Leaders on the right and centre of Bulgaria’s political spectrum honoured the victims of the country’s communist era in annual commemorations on February 1 2021.
On this date in 1945, the communist “People’s Court” handed down death penalties to a large number of figures from the former royal regime, including three regents, 67 members of Parliament, 22 Cabinet ministers, 47 generals and other senior officers and eight royal counsellors.
The executions were carried out on the night of February 1. Apart from the death sentences, there were a large number of imprisonments. Ahead of the “People’s Court” process, there were numerous extra-judicial killings amid the communist takeover of Bulgaria.

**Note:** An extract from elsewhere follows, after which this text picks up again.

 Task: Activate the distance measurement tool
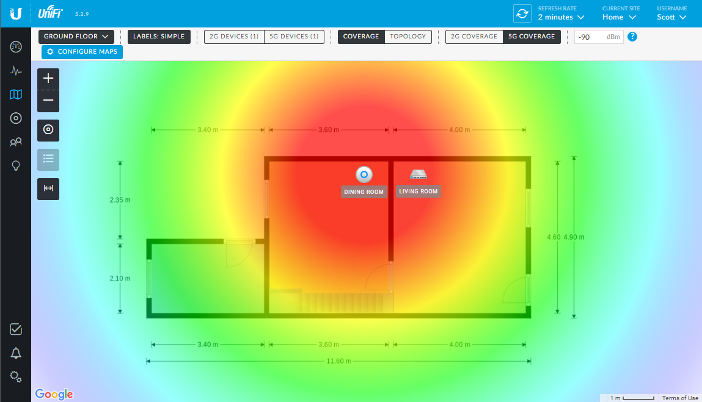point(48,188)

The first Boiko Borissov government decreed the day of commemoration in 2011, acting on the recommendation of former presidents Zhelyu Zhelev and Petar Stoyanov, two of the democratically-elected presidents in Bulgaria’s post-communist era.

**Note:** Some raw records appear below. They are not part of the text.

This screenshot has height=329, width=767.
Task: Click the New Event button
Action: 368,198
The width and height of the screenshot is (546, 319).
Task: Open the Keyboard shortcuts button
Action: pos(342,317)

The reformist Democratic Bulgaria, which held a wreath-laying ceremony at the monument in Sofia to the victims of communism, said in a statement that “despite our desire to look to the future and not to dig into old crimes, the truths about the communist regime must remain alive in the memory and the lessons must not be forgotten, as well as the national betrayal committed by the Bulgarian Communist Party that handed over Bulgarian independence and sovereignty to the Soviet Union”.

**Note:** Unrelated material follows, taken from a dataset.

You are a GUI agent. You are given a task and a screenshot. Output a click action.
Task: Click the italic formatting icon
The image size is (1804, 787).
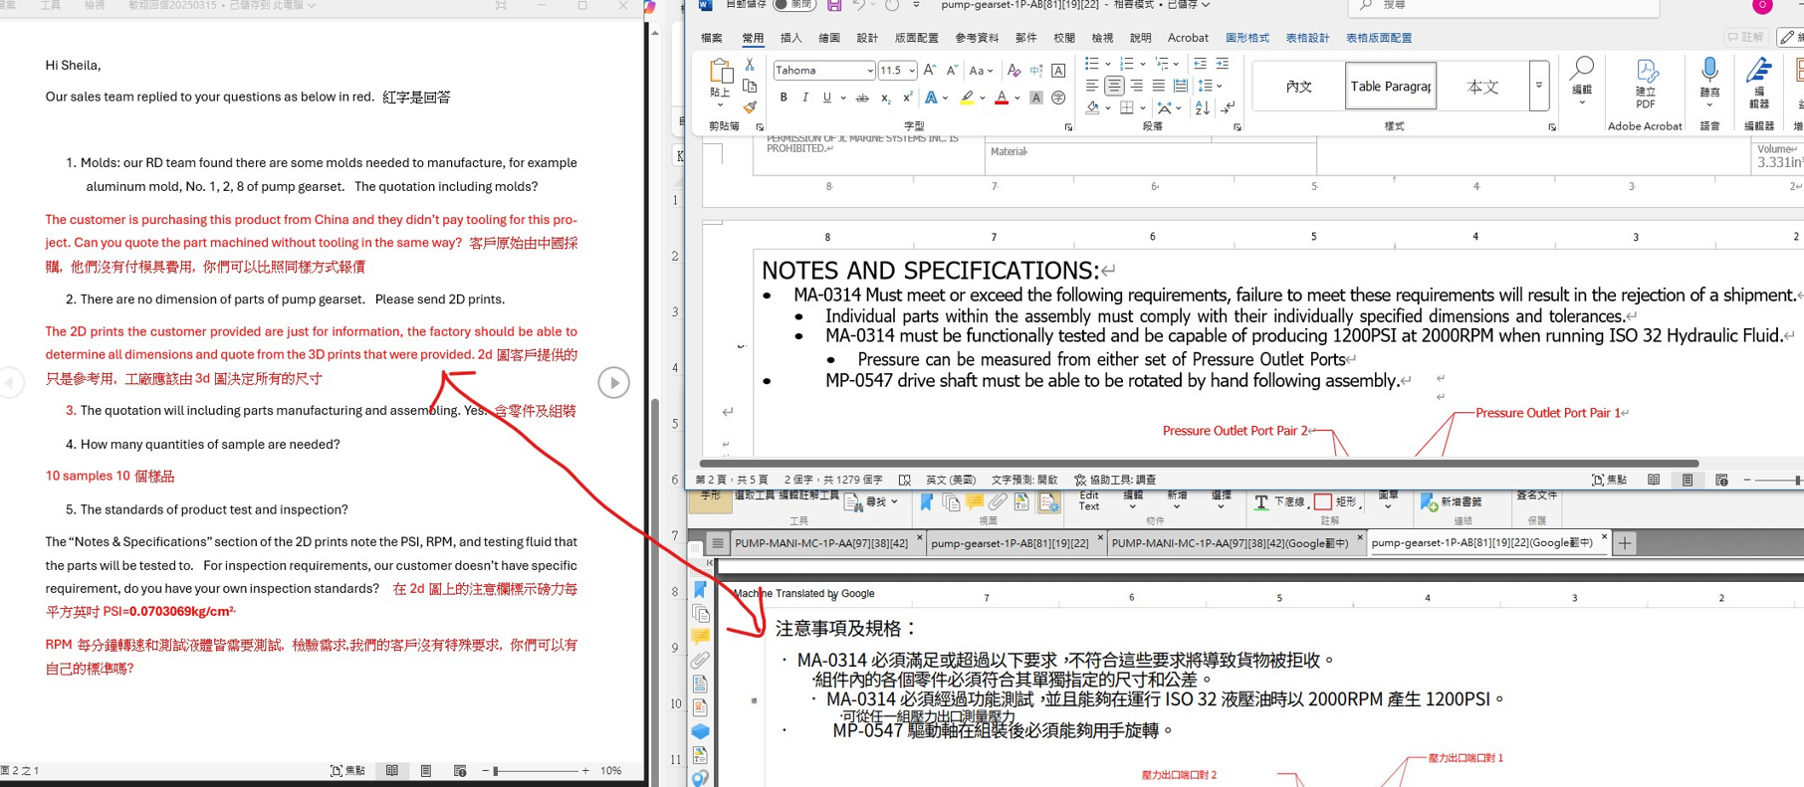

Prime Minister Borissov, in a post on Facebook, said that the “so-called ‘People’s Court’ – which was neither a people’s institution nor a court’ – marked the beginning of one of the darkest trials in our history’.
“Illegitimate, primitive and politically controlled, it physically liquidated much of the nation’s elite,” Borissov said.
“Unfortunately, there are still voices that this criminal act was ‘necessary and unavoidable justice’. There are still politicians who speak too timidly on the subject and claim to be democrats,” he said.
“That is why I am glad that our efforts have paid off and the tenth graders are already studying the history of communism in Bulgaria. Only an objective knowledge of the past can give us the necessary lessons for the future.
“Today our country is a respected member of the EU, which is a guarantor of respect for human rights and democratic principles. Undoubtedly, the thousands of victims are the most painful, but not the only, consequence of the communist regime. The damage to the economy that the communists and their successors left, we are repairing to this day,” Borissov said.
Tsveta Karayancheva, Speaker of the National Assembly and a senior member of Borissov’s GERB party, said: “We bow our heads in pain to the memory of the representatives of Bulgaria’s intellectual, spiritual and economic elite destroyed by totalitarian repression. But also to all those ordinary Bulgarians whose dreams, dignity, future were brutally trampled by an arrogant elite that came to power with a coup and lies”.
Karayancheva said that even today, there were “attempts to justify the People’s Court and even calls for its example to be repeated. Because only a few months ago we witnessed attacks on political opponents in the form of coffins, black sacks and erected gallows.” This was a reference to the anti-government street protests in the second half of 2020.
“One of the greatest fears of the regime, whose victims we honour today, was the fear of protests. That’s why it crushed everything that even remotely resembled a protest – from the length of the skirt to the length of the hair,” she said.
Karayancheva said that one of the great advantages of democracy is the right to protest.
“When protesting, let us not use images from a dark past and techniques reminiscent of times of reckless political repression…let us continue together to defend democratic values and human dignity, regardless of the differences between us,” she said.